Region in Albania; historic Albanian tribe

The Bulgëri are a historical Albanian tribe (fis) and tribal region in the districts of Lezha and Mirdita of northern Albania. It is one of the four traditional bajraks of the Highlands of Lezha (Malësia e Lezhës), alongside the Kryezezi, Vela and Manatia.

== Geography ==
Bulgëri tribal territory is situated along the banks of the lower Fan and Mat rivers, from Milot to Rubik. It is bordered by the Manatia tribal region to the west, the Kryezezi tribal region to the north, the Kthella tribal region to the east and the Mat river to the south. Their main settlements include Fang, Bërzana, Fierza, Rasfik and Bulgër (now Katundi i Vjetër).

== Etymology ==
The tribal name and toponym Bulgër (and its local dialectal form, Bulgjër) is derived from the Albanian bujgër referring to Macedonian oak (Quercus trojana) which grow in abundance in the region. Marin Barleti labels the region as mons Bulgari in his work, with the form Bulgari likely representing the toponym's original form in Old Albanian as the unstressed vowel /a/ would later be reduced to /ë/, creating the modern forms of Bulgër, Bulgjër, etc.

== History ==
The villages of Bërzana and Rasfik (Fiku) are both attested in the Ottoman defter of 1467 as hass-ı mir-liva properties in the vilayet of Dimitri Gjonima. Bërzana only had a single household represented by Peter Mirdida, while Rasfik had a total of six represented by the following household heads: Mëhill Suma, Lazar Stojani, Dimitri Kasini, Gjon Balkosi, Lazar Plasha, and Benk Bardi.

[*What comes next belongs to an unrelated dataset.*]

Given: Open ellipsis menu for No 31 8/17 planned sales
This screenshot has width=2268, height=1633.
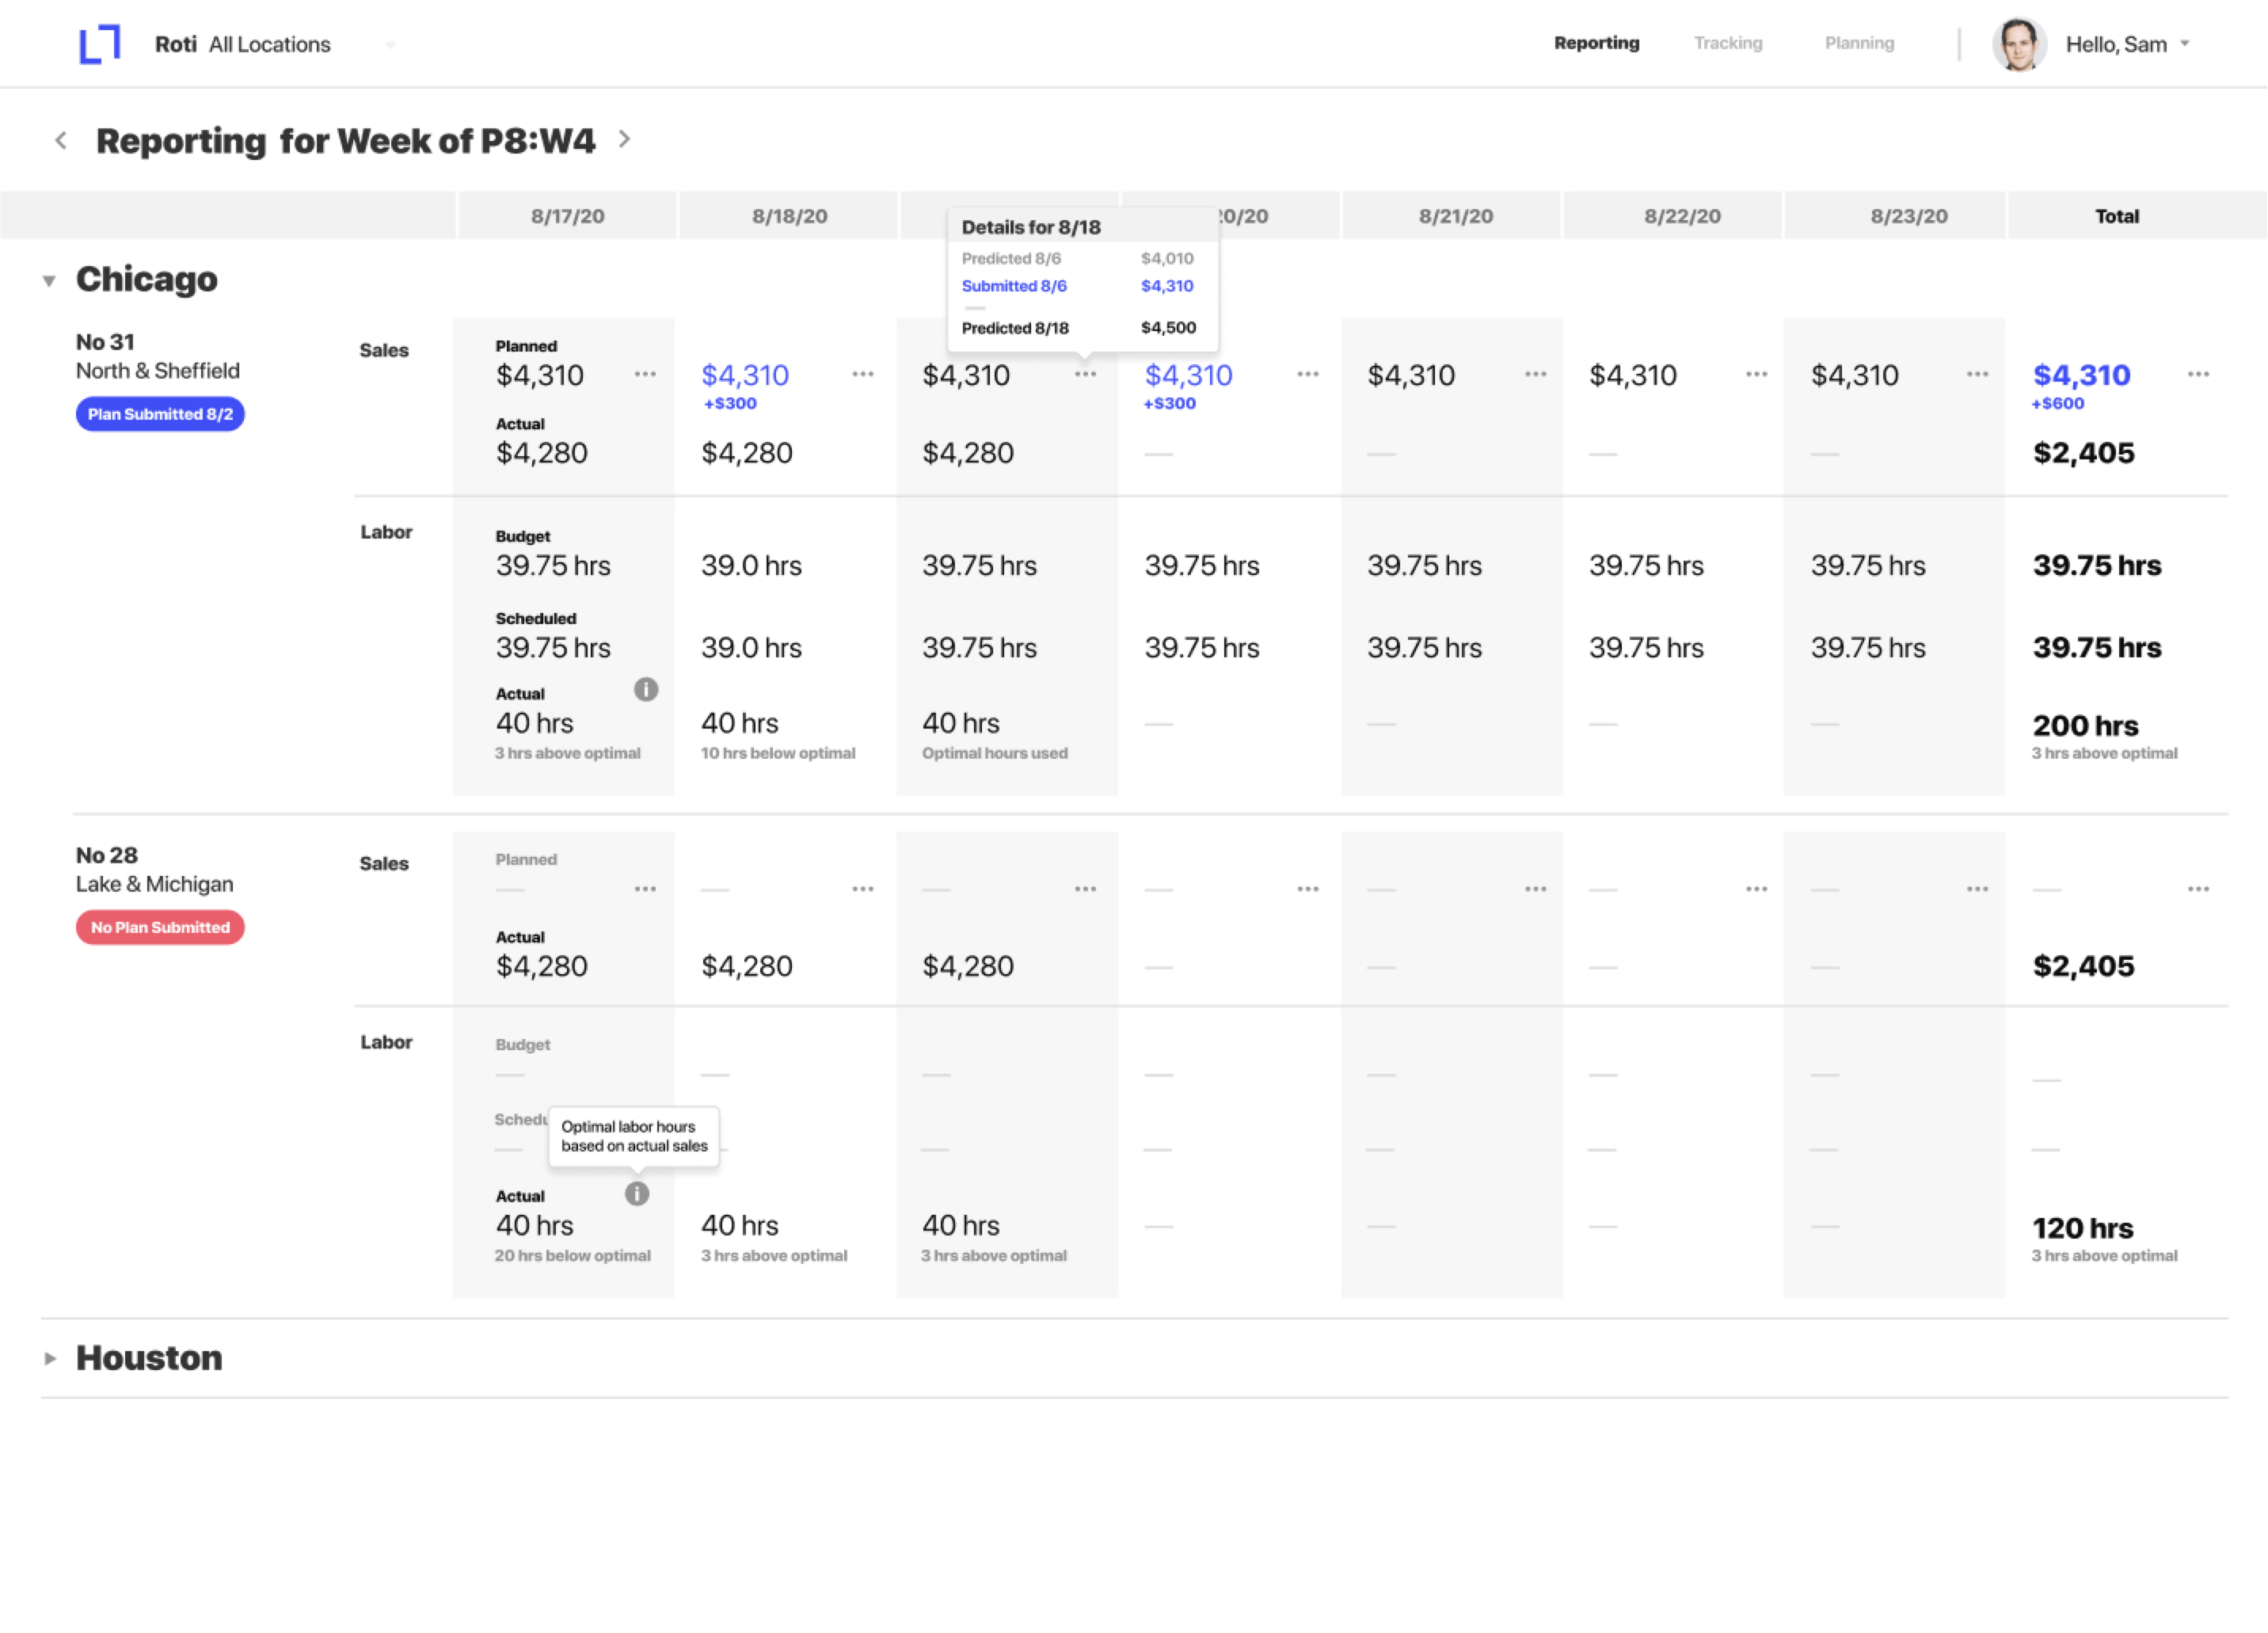Looking at the screenshot, I should click(645, 374).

In 1640 the region is described as belonging to the Diocese of Kruja and had a total of 364 inhabitants. It occurs as the toponym Bulgari in 1866 with an estimated population of 97 households. It was estimated to have 110 households in 1905, and 122 households with 769 inhabitants in 1918. The Bulgëri are a Catholic tribe, like the rest of the Highlands of Lezha, and joined the Mirdita tribe in 1818 along with the rest of the tribes of the Highlands of Lezha.